Tem
a ciência seu surgimento, conforme Kneller (1980), dos anseios, medos e
angústias humanas. É a tentativa de reduzir esses sentimentos, buscando ordem e
compreensão, que motiva e move a ciência para a frente (KNELLER, 1980), embora
devamos reconhecer que ainda hoje é a nós difícil tarefa conceituá-la, buscando
em alguns autores consagrados definições negativas (sobre aquilo que ela não é,
como em DEMO, 1985). Partiremos aqui do ponto de vista da ciência como
processo, expressamente mencionado por Demo (1985) e Japiassu (1991), de onde
prosseguiremos à análise.

TAREFA PROPOSTA A: Reproduza fielmente as linhas dos registros, começando na que contém "Task: Click the" e terminando no fim dos registros, incluindo ambas as extremidades. Deixe as imagens de fora da resposta.

REGISTROS DE DADOS:

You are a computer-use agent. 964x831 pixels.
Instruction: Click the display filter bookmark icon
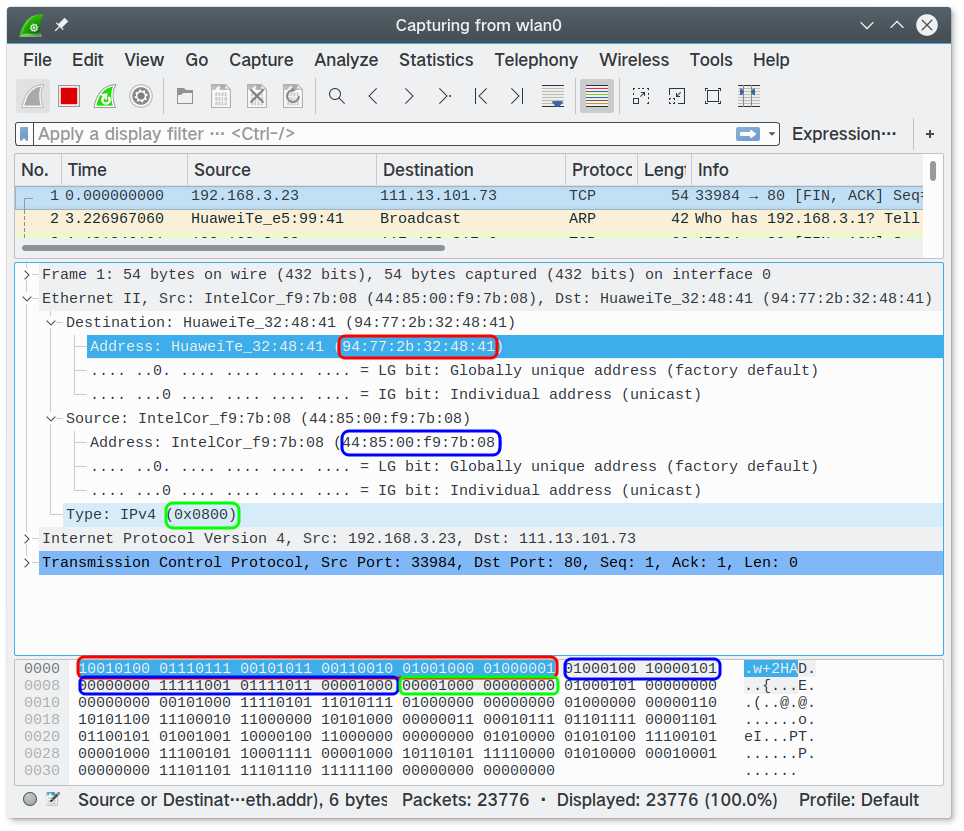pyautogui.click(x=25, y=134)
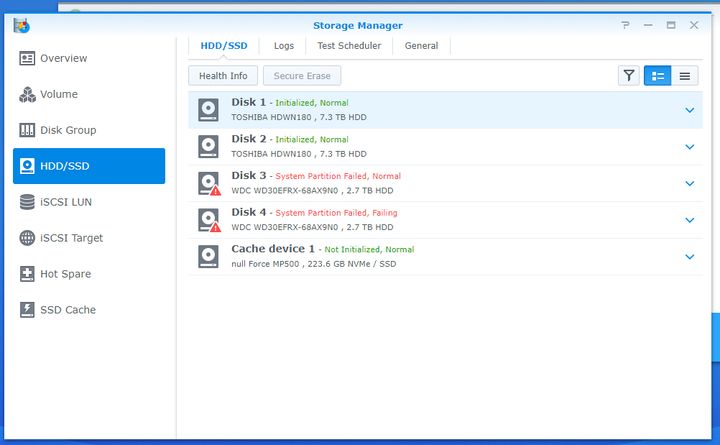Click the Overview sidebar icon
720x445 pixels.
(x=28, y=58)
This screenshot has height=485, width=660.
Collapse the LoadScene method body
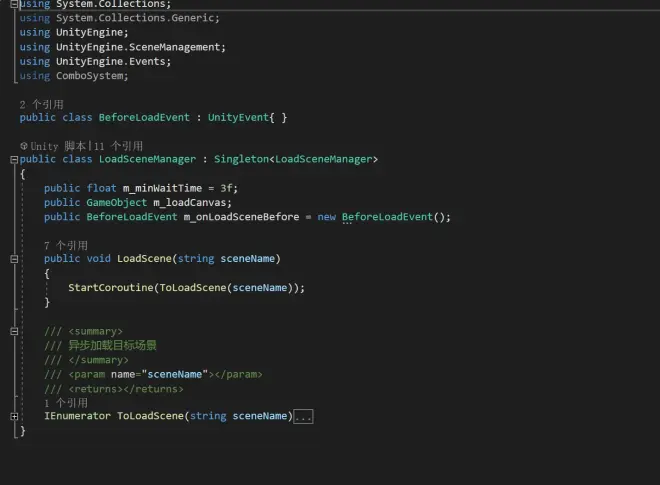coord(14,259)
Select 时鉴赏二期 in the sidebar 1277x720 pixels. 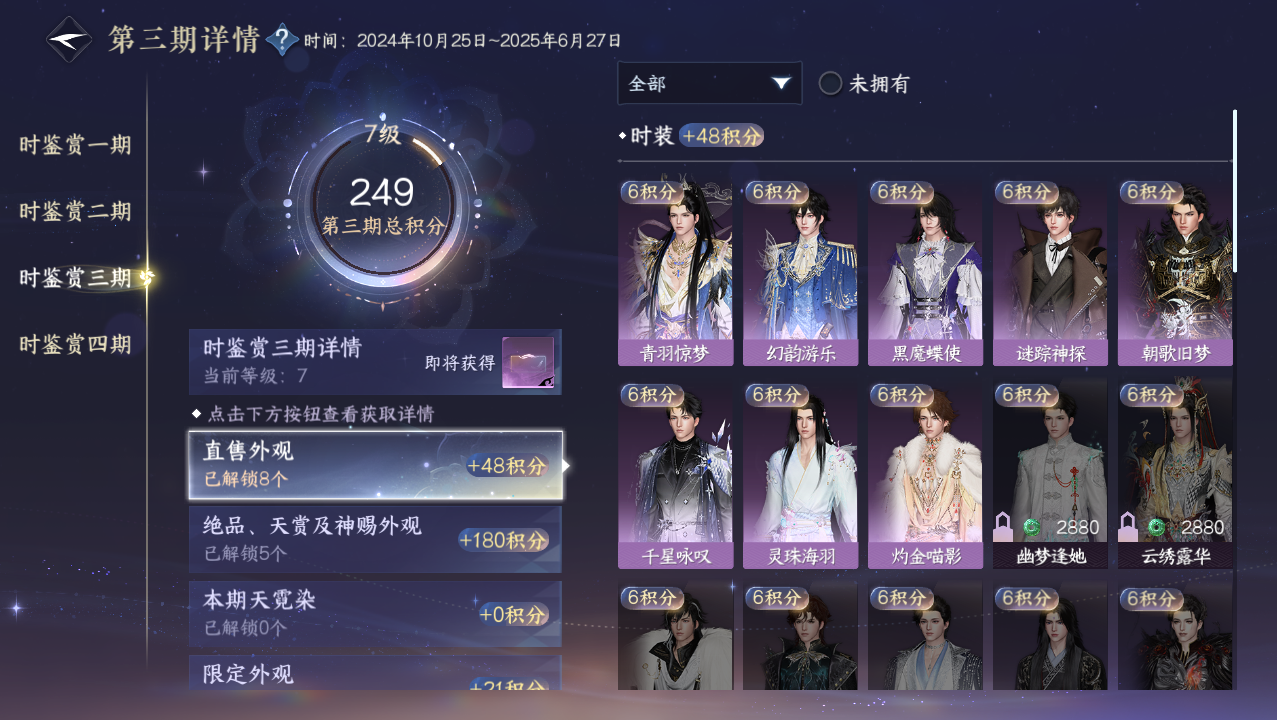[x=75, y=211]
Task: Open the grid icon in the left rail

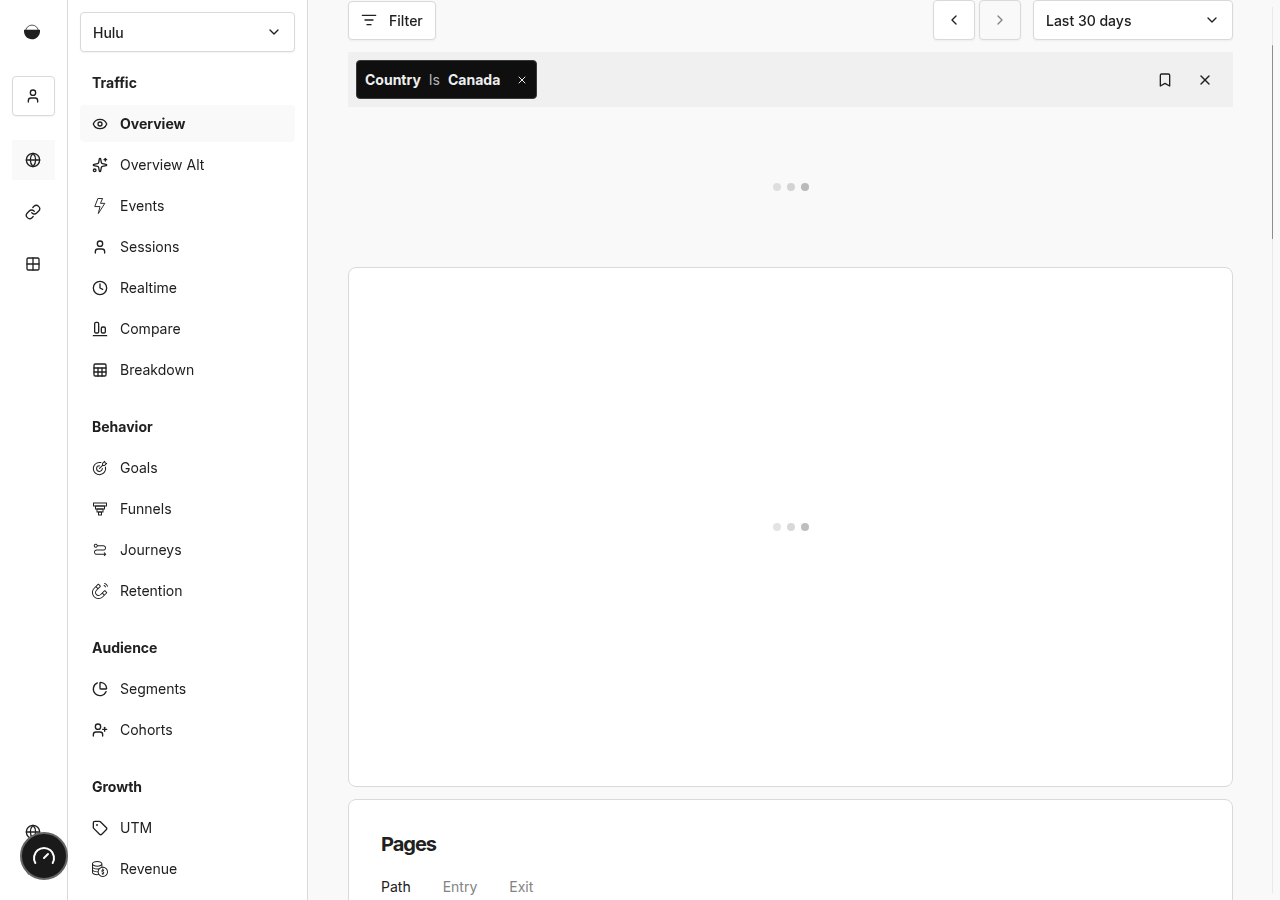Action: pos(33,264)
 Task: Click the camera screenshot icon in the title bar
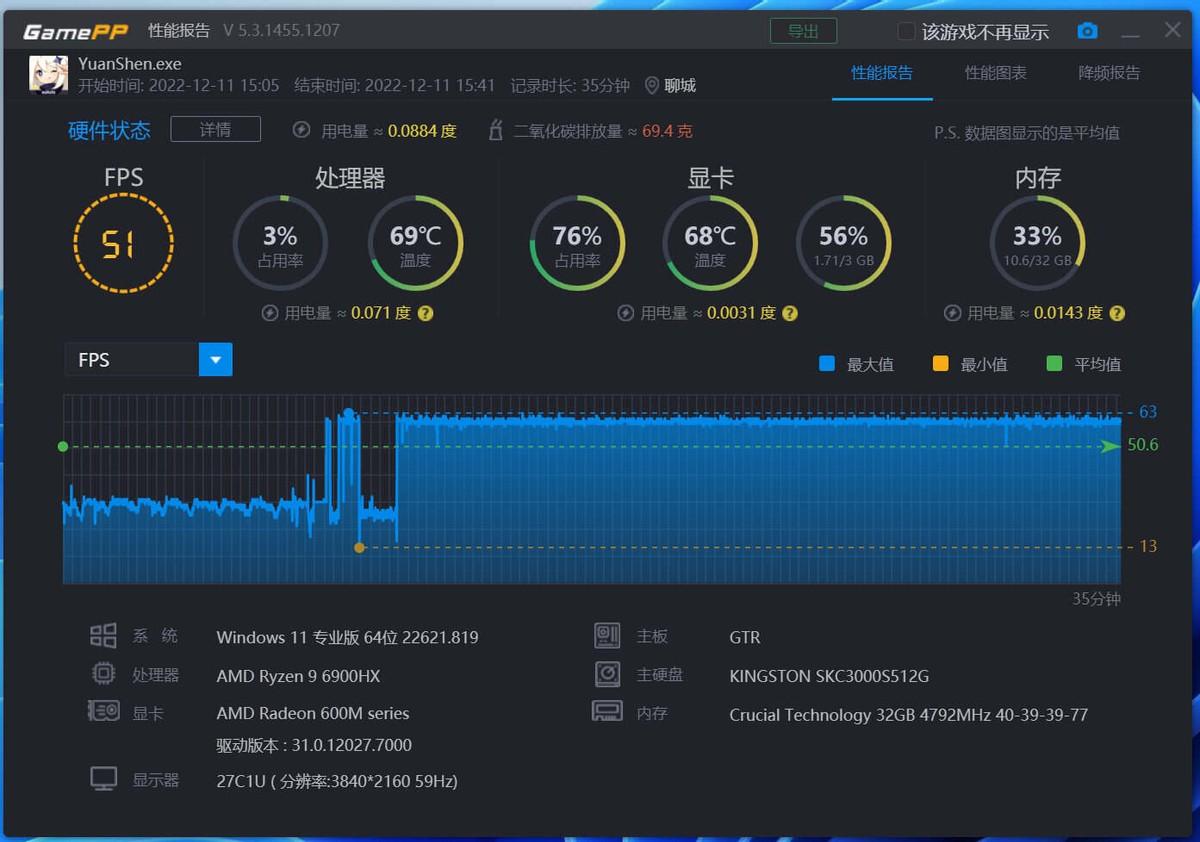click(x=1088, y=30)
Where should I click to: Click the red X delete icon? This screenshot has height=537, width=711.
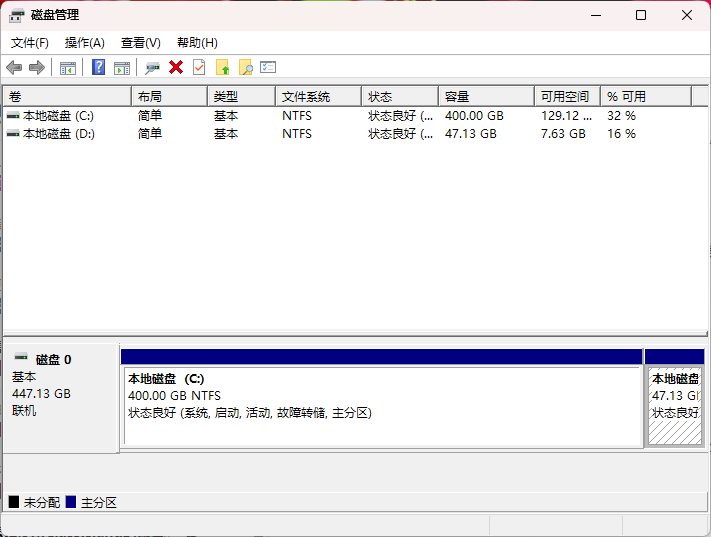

TAREFA PROPOSTA B:
Responda com base no texto sobre a ciência:
(i) Segundo Kneller (1980), de onde surge a ciência?
(ii) Que tipo de definições se buscam em alguns autores consagrados?
(iii) De que ponto de vista sobre a ciência o texto declara partir?

RESPOSTA DO EXERCÍCIO A:
 Task: Click the camera screenshot icon in the title bar
click(x=1088, y=30)
Where should I click to: Click the red X delete icon? This screenshot has height=537, width=711.

RESPOSTA DO EXERCÍCIO B:
(i) Dos anseios, medos e angústias humanas.
(ii) Definições negativas, sobre aquilo que a ciência não é.
(iii) Do ponto de vista da ciência como processo, mencionado por Demo (1985) e Japiassu (1991).